Collect every line in the entries below that contains the string "screenshot".

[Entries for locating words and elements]
━━━━
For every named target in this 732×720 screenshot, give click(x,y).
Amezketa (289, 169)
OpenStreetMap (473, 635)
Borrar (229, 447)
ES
━━━━
### The reply
For every named target in this 732×720 screenshot, give click(x,y).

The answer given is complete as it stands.